▸ Problem requirements:
Turn the stretch of lines below, from the one containing "Where should I" through the one containing "[x=104, y=63]", into a Markdown table with the columns Row and Line, skipping blank lines and leaving out the pictures.

▸ Exercise data:
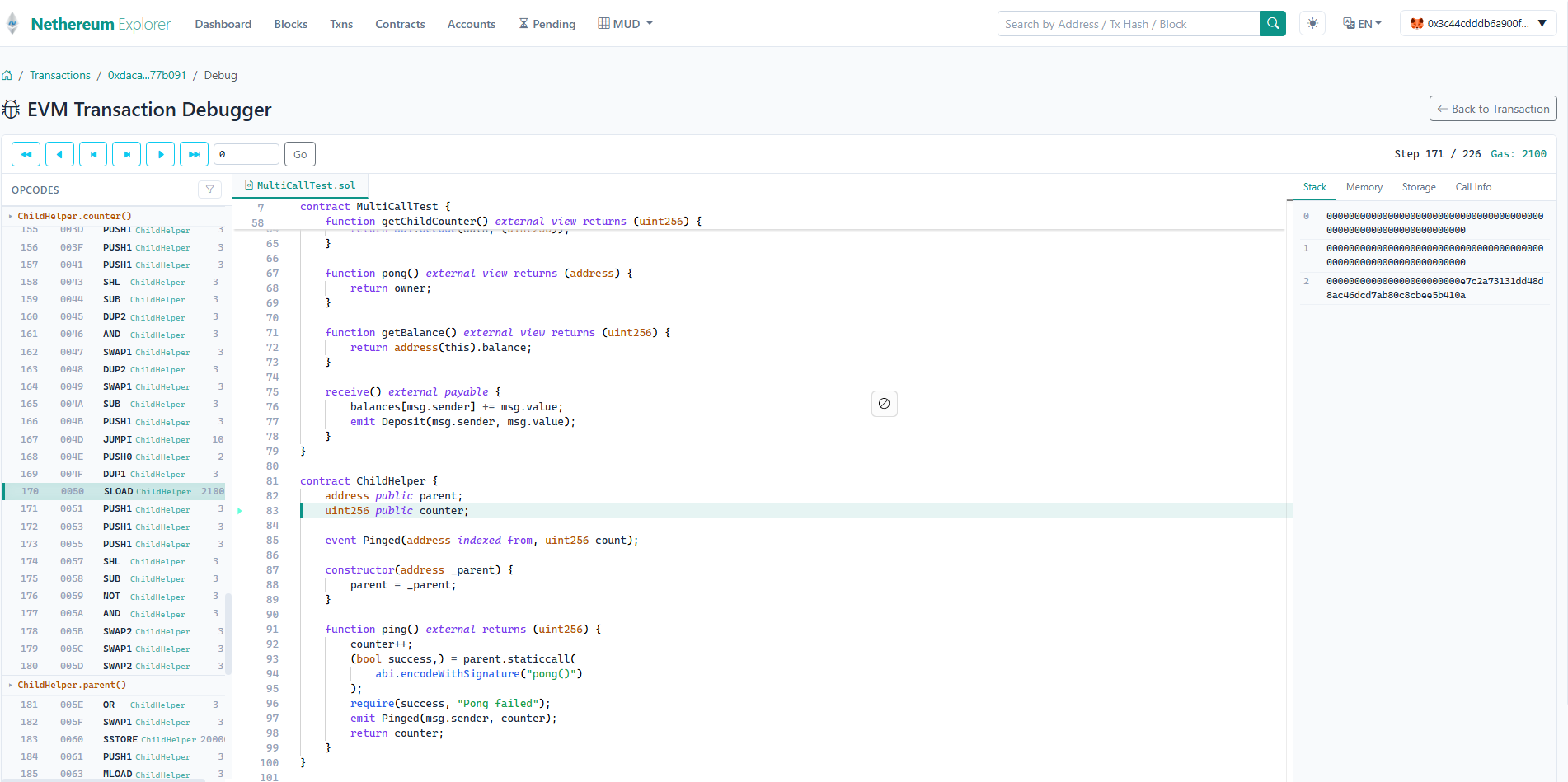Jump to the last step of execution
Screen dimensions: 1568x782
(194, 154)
==
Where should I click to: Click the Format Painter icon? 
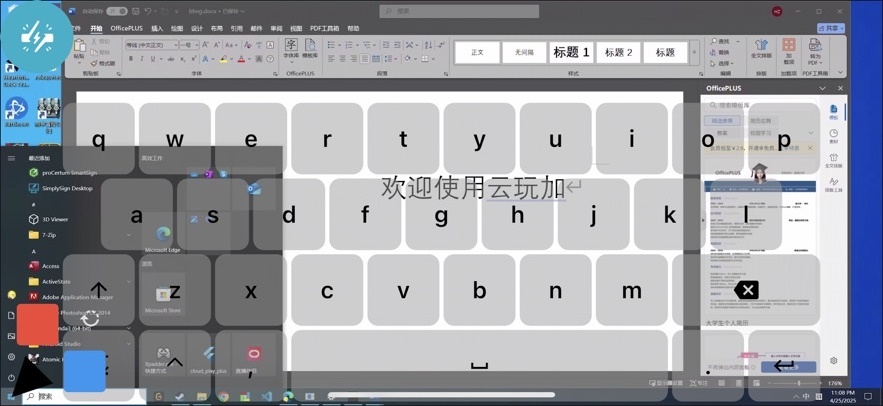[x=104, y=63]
...
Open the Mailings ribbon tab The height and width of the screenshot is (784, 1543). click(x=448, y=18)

▸ The result:
| Row | Line |
|---|---|
| 1 | Where should I click to: Click the Format Painter icon?  |
| 2 | [x=104, y=63] |